*Exercise objective*:
Strip out all images, then restate the data verbatim.

*Data*:

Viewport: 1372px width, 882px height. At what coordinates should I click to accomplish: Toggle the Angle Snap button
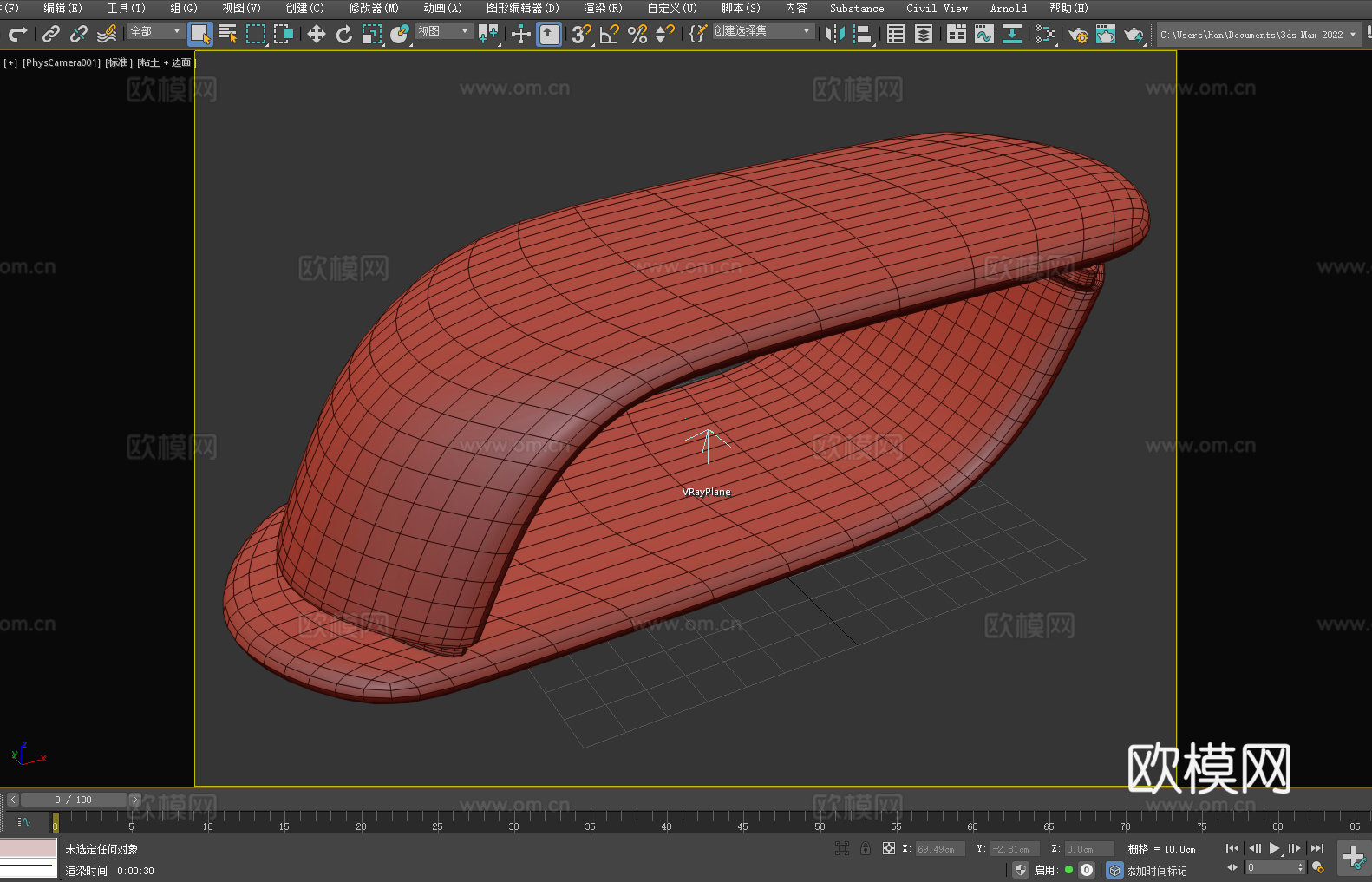click(x=609, y=34)
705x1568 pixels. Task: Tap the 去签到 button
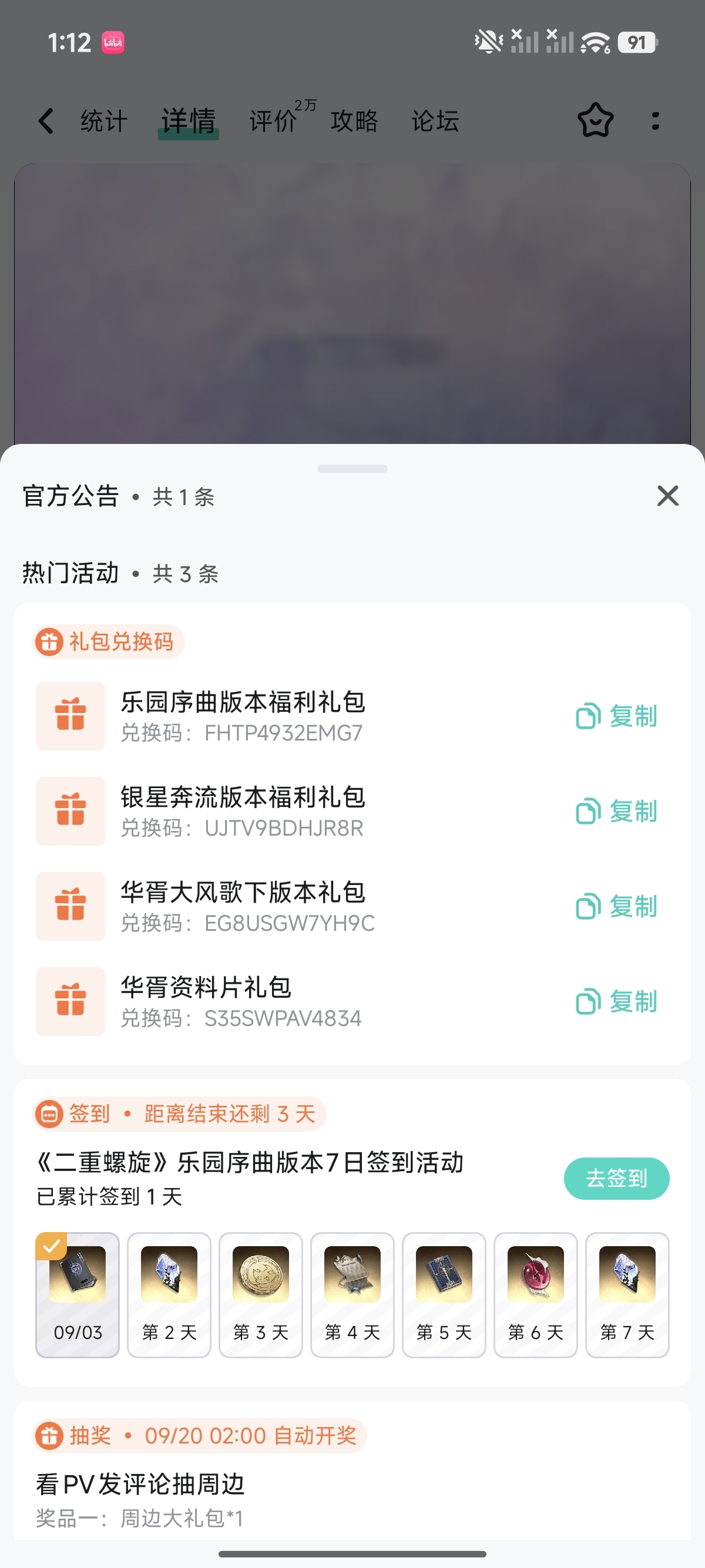coord(616,1179)
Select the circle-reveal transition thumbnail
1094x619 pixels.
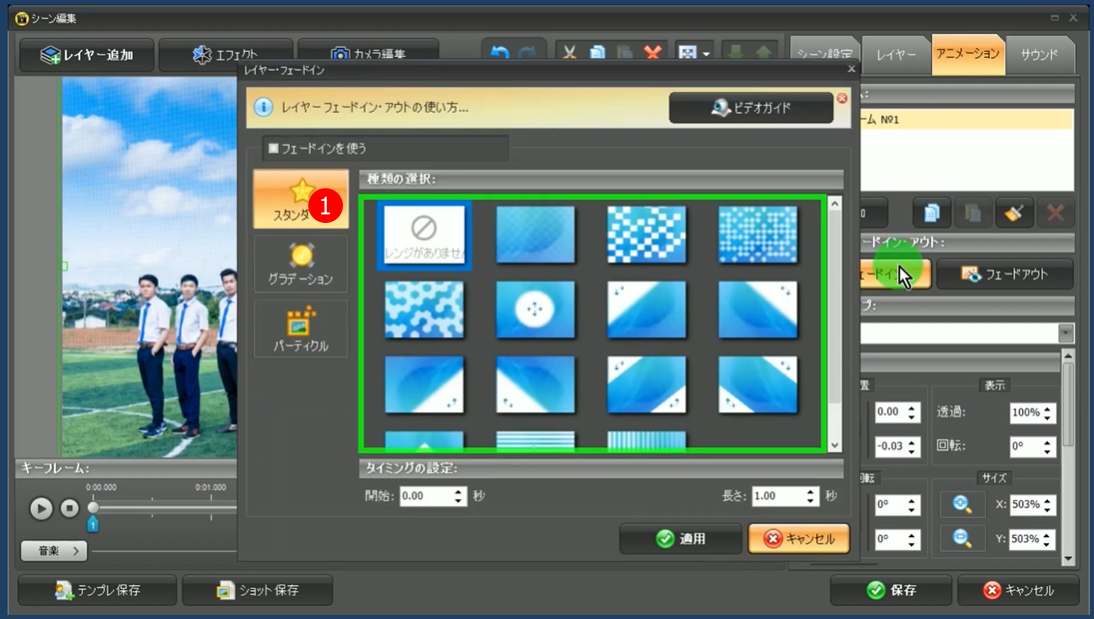tap(536, 309)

*Expected answer*:
Viewport: 1372px width, 882px height. At what coordinates should I click to accomplish: Toggle the Angle Snap button
click(x=609, y=34)
705x1568 pixels. Task: Tap the 去签到 button
coord(616,1179)
Select the circle-reveal transition thumbnail
1094x619 pixels.
tap(536, 309)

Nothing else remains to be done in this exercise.